Look familiar? It’s extremely similar to the segfault we were getting with Facter. Even now I’m not sure whether this is a bug in Ruby or not. Obviously, initializing Windows Sockets ourselves won’t do the job, so we decided to use Ruby’s function which mostly does the same things… remember StartSockets? Unfortunately Ruby does not export that function by itself, so ultimately we call the function that calls the function that calls StartSockets.

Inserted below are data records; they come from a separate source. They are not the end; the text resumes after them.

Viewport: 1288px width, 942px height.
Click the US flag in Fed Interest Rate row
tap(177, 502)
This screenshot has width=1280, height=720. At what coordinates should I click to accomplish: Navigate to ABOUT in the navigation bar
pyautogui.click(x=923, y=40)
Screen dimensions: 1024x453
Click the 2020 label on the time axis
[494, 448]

After some really weird C type casting, our code looked like this:

#include <ruby.h>

int main()
{
    ruby_init(); // sets up some basic things
    char* options[] = { "-v", "-e", "" };
    ruby_options(3, options); // sets up more stuff

    int sysinit_opts_size = 1;
    char const* sysinit_opts[] = {
        "ruby"
    };

	// This calls StartSockets (after doing some unnecessary setup)
    ruby_sysinit(&sysinit_opts_size, (char***)(&sysinit_opts));

    rb_require("open-uri");
    rb_eval_string("puts open('http://api.ipify.org?format=json').read");
    return 0;
}

Again, compile and run:

{"ip":"213.233.104.44"}

Surprisingly, this works. Even though the ruby_sysinit method does other setup, like timezone, environment, extra command line parsing, it seems to Work Fine™ and not break things (that we know of, at least).

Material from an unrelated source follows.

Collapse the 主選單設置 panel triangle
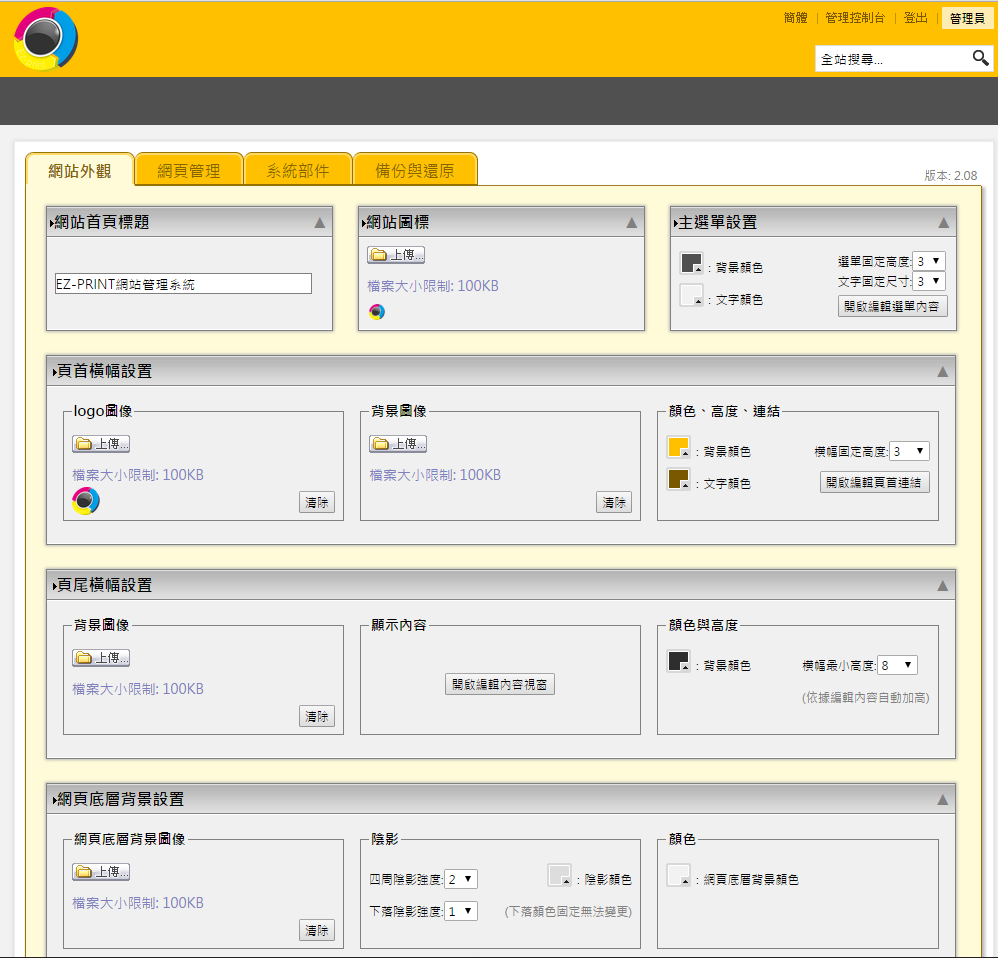Image resolution: width=998 pixels, height=958 pixels. click(944, 223)
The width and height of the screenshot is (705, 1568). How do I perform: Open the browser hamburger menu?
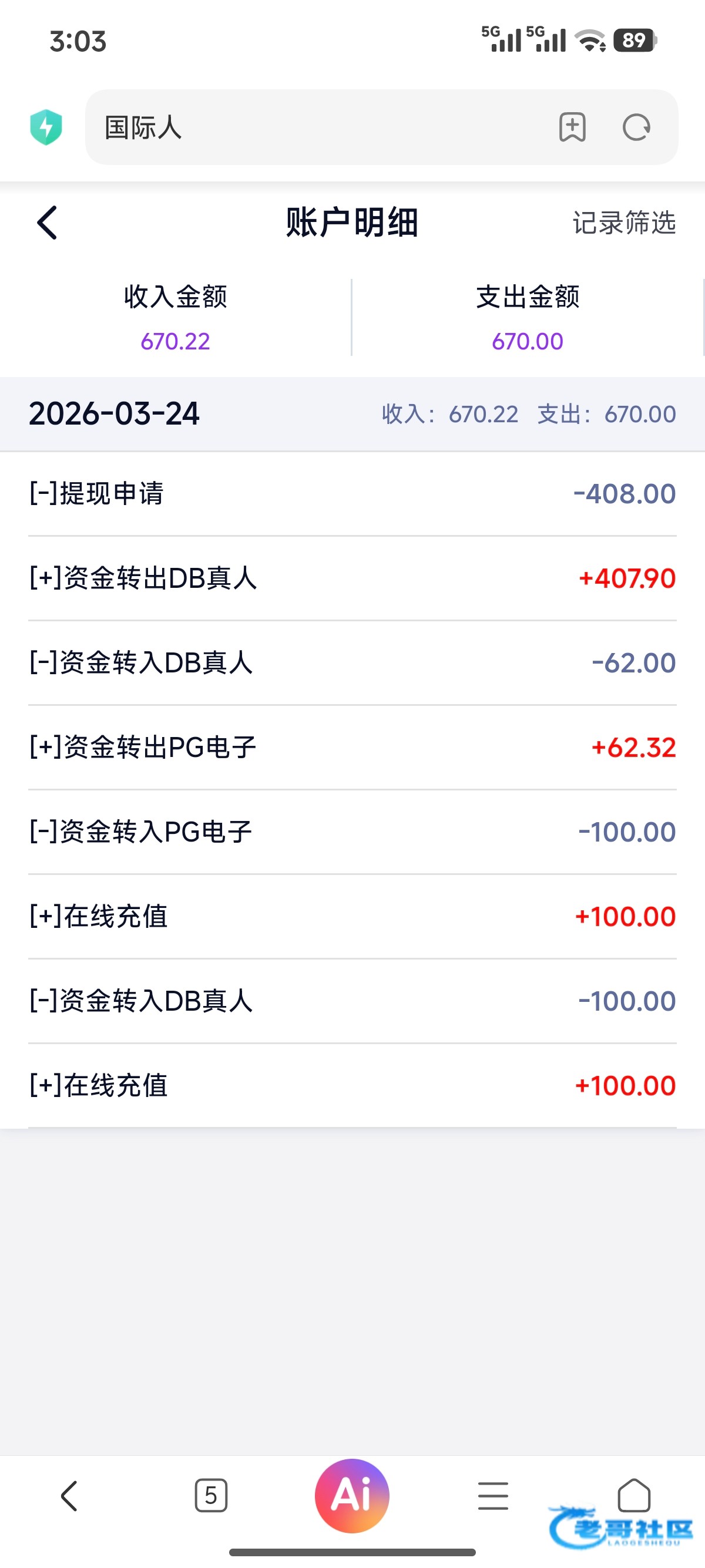(x=492, y=1495)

Looking some more at commit win32.c: vm_exit_handler · ruby/ruby@e33b169 and at the segmentation fault calltrace, this might be some kind of use after free issue. However, the CRuby source still looks very cryptic to me, and I wish I had more C debugging knowledge to properly pursue this, since it definitely looks fun.

Ultimately, we decided to call ruby_sysinit in our code too, and everything is well again. We also left the code which initializes Windows Sockets for backwards compatibility with different combinations of Facter/Ruby versions. I also submitted a pull request to Ruby, helping them by removing dead code, which I was surprised to see get merged. Even though I didn’t do anything of note, it was satisfying to see all that debugging and Windows spelunking pay out this way.

During this journey we learned a lot of things:

  • there’s not a lot of people swarming around the Ruby implementation
  • the Ruby C API is not that well documented and changes a lot, which is why if you’re looking to understand something it’s not a bad idea to check out the code yourself
  • due to the extremely high amount of commits and lines changed in Ruby, GitHub user nobu may or may not be an actual human being (relevant talk)

TL;DR Ruby no longer likes us initializing Windows Sockets, so we have to let it do the initialization itself


  1. not in the C++ implementation ↩︎

  2. FACT-1936: facter -p segfaults with facts that call open-uri.open ↩︎